Saved entries:
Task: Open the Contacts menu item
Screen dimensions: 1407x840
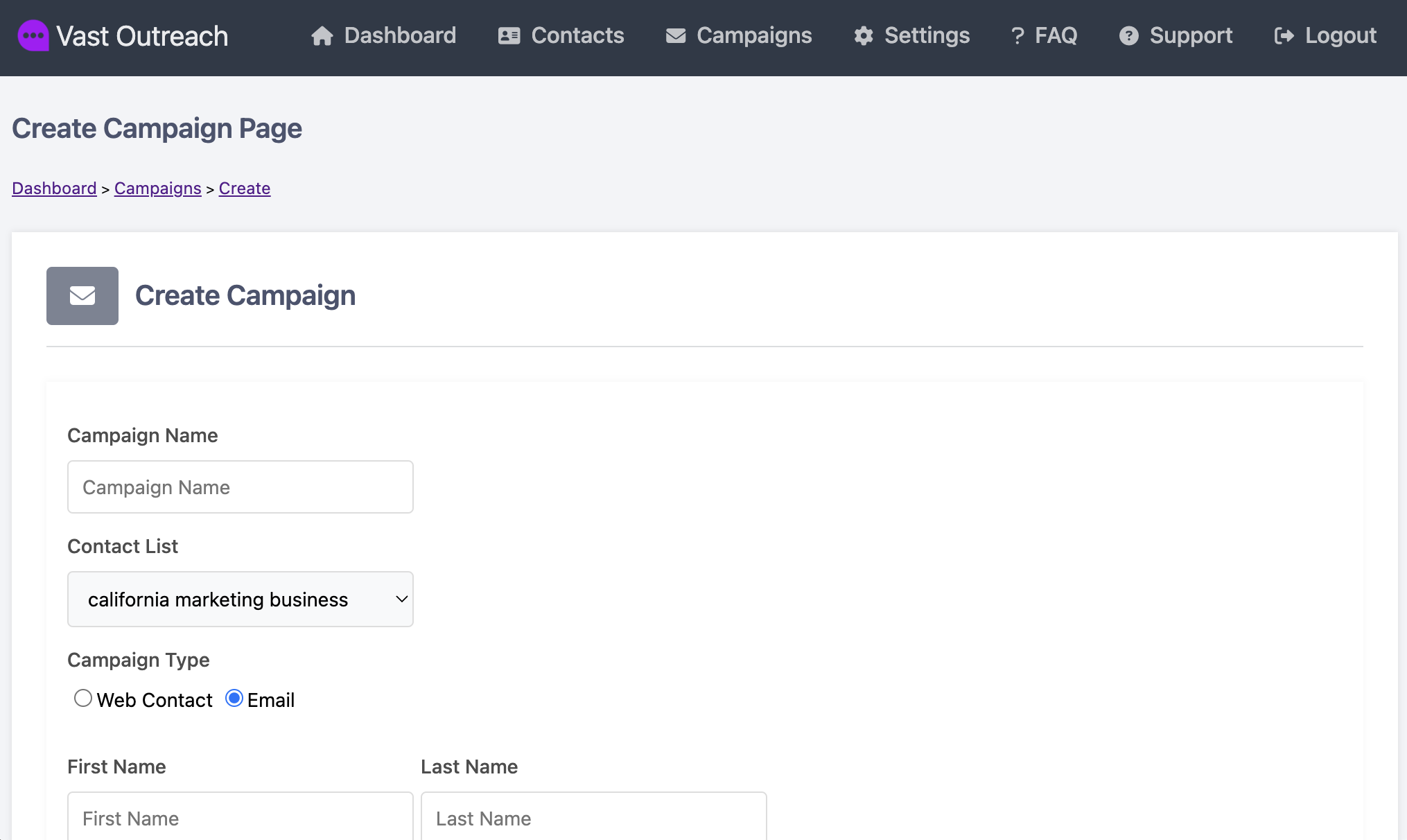Action: pos(561,36)
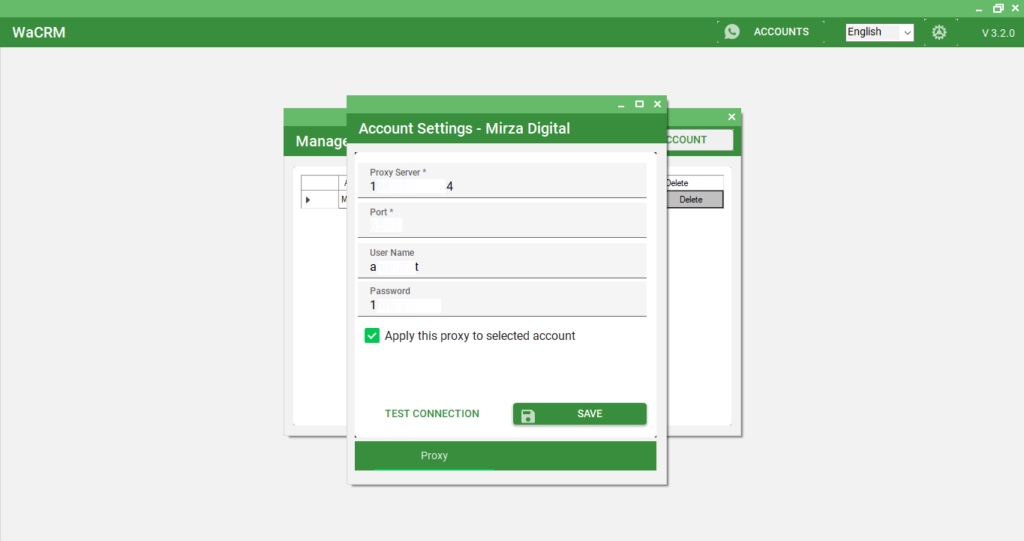1024x541 pixels.
Task: Uncheck Apply this proxy to selected account
Action: [372, 336]
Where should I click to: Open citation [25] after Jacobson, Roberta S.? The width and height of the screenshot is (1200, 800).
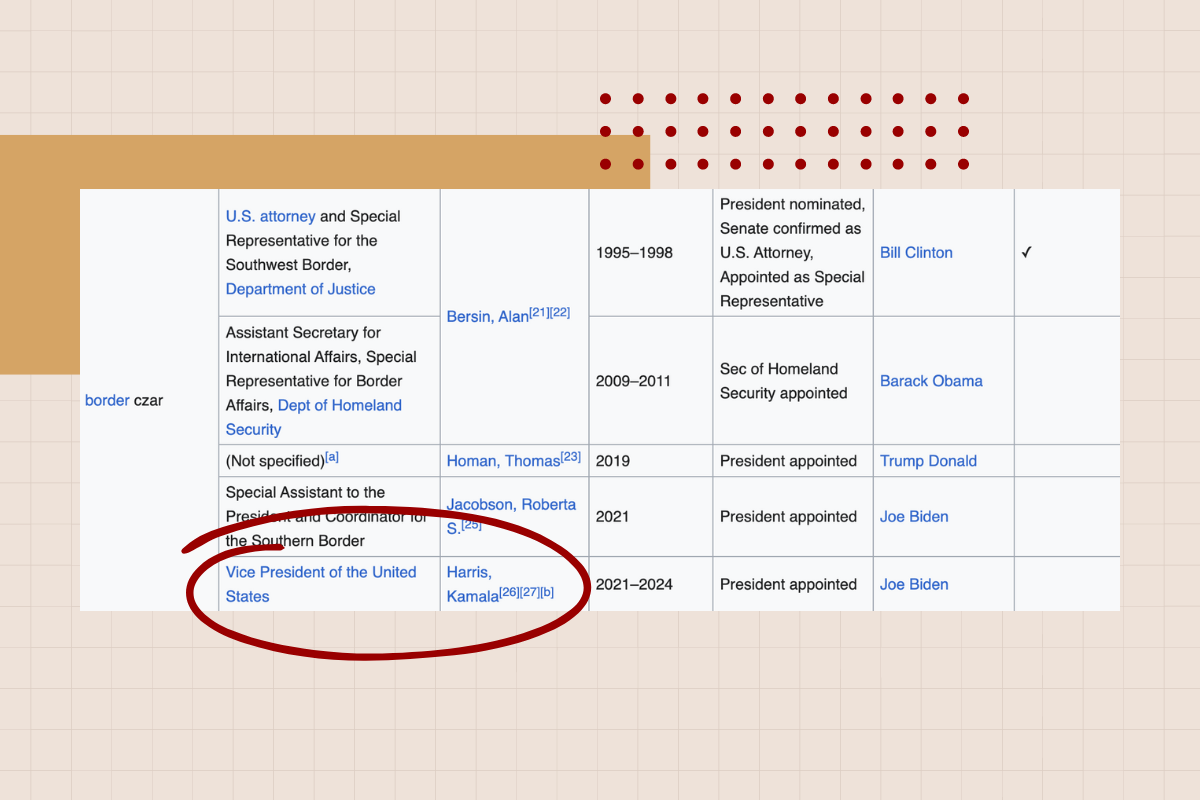469,526
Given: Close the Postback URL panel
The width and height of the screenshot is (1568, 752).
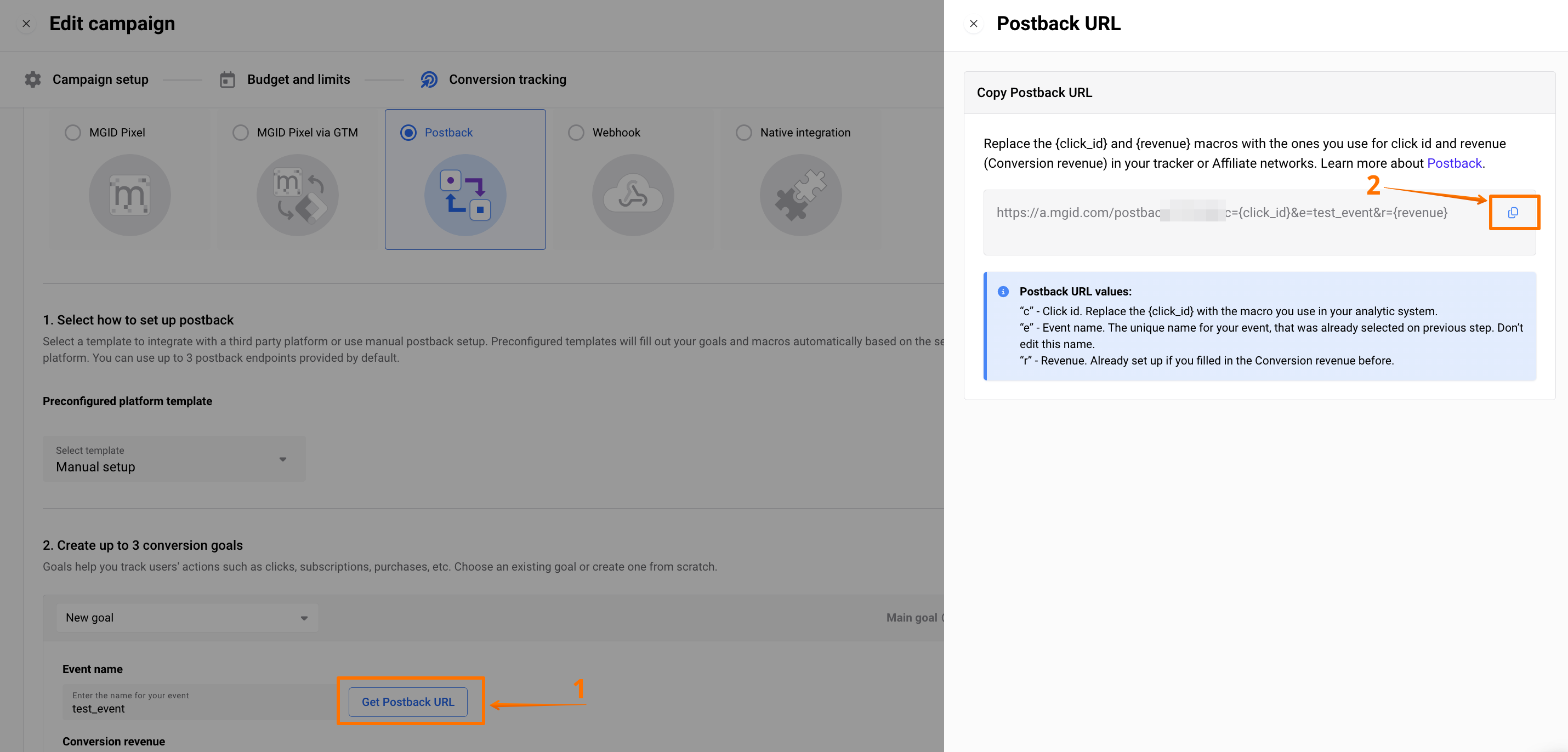Looking at the screenshot, I should [973, 24].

> **WORK ORDER**
Once you find the line that contains "Screen dimensions: 1407x840", give it again along with every later line through the end of the data, word for word, minus the pictures.

> **WRITTEN SOLUTION**
Screen dimensions: 1407x840
Action: pos(561,36)
1024x541 pixels.
Task: Uncheck Apply this proxy to selected account
Action: [372, 336]
Where should I click to: Open citation [25] after Jacobson, Roberta S.? The width and height of the screenshot is (1200, 800).
469,526
Given: Close the Postback URL panel
The width and height of the screenshot is (1568, 752).
Looking at the screenshot, I should [973, 24].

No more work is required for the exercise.